Provided data:
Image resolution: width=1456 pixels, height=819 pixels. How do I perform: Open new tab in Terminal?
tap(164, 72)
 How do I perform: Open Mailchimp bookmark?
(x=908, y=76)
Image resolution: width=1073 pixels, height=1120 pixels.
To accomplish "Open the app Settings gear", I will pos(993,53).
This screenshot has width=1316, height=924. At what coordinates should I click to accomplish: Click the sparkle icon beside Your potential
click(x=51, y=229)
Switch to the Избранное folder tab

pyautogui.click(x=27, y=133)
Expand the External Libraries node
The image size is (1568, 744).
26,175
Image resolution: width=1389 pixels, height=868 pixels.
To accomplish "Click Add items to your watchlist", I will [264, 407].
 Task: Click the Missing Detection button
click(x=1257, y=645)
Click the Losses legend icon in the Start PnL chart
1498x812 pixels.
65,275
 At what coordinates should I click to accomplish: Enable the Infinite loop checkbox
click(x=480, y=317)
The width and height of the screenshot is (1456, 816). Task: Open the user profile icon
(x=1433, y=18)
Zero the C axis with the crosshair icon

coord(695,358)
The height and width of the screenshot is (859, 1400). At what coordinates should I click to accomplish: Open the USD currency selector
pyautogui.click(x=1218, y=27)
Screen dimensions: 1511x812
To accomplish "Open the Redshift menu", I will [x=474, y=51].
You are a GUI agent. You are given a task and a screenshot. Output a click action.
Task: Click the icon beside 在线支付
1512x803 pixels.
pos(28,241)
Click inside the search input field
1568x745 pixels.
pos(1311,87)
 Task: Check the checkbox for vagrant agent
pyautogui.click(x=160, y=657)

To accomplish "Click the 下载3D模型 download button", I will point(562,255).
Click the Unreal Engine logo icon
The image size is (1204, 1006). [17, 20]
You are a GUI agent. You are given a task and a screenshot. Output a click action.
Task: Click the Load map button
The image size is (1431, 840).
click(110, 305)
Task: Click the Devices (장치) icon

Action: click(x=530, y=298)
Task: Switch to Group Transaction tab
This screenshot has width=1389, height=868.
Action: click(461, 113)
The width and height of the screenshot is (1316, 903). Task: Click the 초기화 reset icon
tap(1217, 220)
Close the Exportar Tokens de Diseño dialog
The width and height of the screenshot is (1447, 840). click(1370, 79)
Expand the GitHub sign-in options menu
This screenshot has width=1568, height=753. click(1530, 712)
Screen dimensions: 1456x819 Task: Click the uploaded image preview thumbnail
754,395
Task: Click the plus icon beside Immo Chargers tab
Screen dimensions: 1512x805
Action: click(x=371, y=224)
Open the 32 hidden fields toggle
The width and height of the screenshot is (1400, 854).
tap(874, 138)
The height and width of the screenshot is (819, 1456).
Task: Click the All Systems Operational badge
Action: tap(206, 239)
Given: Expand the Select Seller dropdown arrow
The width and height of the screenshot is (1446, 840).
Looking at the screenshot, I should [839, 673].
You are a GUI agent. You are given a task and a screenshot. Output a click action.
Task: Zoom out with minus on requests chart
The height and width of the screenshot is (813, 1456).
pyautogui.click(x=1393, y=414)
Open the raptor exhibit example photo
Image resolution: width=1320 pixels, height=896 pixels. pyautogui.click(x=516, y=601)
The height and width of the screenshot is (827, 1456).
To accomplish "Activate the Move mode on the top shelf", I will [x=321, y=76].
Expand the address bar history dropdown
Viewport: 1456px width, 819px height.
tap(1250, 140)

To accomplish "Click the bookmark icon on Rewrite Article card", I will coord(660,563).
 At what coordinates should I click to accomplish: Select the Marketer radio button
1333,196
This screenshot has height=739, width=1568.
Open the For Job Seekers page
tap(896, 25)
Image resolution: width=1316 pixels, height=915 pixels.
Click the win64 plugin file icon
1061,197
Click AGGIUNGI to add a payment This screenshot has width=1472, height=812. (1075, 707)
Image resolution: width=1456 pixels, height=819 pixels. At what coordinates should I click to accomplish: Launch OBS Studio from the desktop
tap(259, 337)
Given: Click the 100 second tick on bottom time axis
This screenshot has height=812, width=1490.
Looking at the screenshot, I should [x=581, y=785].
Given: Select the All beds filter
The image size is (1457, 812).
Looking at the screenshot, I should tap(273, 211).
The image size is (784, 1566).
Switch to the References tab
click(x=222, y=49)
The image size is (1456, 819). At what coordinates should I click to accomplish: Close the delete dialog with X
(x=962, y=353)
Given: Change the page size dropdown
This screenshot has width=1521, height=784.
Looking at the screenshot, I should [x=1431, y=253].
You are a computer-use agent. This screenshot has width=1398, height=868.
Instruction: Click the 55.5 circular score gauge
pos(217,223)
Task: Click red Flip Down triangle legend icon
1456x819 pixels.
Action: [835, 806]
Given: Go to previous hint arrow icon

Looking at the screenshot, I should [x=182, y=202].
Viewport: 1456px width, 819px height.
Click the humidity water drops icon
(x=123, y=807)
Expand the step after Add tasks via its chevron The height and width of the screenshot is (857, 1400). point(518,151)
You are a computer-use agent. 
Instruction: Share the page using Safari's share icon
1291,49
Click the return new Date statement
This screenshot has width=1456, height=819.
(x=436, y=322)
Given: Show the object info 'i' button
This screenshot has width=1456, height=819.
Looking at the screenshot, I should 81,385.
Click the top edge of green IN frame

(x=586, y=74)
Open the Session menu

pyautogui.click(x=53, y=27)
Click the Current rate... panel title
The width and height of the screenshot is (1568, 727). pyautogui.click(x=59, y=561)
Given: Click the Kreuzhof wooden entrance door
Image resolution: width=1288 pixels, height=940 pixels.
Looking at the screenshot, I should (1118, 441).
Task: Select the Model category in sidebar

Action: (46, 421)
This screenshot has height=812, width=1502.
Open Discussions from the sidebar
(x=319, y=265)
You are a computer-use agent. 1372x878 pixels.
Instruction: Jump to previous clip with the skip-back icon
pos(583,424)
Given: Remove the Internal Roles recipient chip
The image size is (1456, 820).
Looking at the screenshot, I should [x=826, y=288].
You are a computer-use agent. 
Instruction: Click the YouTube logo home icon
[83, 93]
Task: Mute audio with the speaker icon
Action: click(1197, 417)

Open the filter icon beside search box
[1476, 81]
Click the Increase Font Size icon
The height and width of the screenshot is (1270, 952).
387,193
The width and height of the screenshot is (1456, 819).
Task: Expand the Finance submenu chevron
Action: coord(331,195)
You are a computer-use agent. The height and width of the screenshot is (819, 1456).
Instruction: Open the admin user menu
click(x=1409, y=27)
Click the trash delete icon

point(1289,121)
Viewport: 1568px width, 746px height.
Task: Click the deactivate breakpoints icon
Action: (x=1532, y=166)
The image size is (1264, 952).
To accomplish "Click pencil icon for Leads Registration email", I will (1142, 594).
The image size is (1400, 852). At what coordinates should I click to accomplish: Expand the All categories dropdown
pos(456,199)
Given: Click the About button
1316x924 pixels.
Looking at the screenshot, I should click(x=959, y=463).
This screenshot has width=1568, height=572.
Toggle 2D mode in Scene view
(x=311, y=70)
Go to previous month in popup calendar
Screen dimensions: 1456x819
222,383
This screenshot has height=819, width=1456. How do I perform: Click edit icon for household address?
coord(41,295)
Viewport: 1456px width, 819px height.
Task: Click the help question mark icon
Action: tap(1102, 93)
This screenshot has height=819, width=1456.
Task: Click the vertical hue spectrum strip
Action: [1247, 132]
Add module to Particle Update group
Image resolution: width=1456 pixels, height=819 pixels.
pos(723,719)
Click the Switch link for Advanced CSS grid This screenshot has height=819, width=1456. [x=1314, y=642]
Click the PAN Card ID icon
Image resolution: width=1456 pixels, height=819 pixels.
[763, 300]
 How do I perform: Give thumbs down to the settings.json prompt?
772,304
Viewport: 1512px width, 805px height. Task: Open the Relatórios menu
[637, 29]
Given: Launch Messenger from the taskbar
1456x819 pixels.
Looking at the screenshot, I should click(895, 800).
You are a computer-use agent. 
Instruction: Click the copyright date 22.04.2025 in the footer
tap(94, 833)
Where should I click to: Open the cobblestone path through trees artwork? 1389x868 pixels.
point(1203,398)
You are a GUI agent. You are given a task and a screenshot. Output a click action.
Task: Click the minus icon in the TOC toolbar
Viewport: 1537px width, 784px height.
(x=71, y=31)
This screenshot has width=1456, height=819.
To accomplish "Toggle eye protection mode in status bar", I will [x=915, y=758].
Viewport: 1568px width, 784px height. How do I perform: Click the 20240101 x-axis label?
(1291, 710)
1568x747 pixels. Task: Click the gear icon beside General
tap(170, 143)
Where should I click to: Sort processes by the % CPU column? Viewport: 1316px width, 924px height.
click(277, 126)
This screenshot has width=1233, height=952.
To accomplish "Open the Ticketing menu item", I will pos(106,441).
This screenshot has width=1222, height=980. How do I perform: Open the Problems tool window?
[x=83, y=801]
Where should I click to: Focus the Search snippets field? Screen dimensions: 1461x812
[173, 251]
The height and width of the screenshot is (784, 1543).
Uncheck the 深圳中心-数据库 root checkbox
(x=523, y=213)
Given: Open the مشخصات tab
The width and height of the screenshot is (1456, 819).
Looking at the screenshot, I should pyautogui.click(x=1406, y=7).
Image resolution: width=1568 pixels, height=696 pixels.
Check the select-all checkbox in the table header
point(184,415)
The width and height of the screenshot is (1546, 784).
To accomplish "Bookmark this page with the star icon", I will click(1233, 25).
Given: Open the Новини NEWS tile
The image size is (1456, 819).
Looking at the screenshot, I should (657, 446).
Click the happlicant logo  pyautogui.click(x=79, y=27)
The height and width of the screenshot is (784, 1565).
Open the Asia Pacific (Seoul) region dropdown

Assigned task: Each line that mentions the string "minus" must be copied from the listing.

Result for this task:
Task: Zoom out with minus on requests chart
Task: Click the minus icon in the TOC toolbar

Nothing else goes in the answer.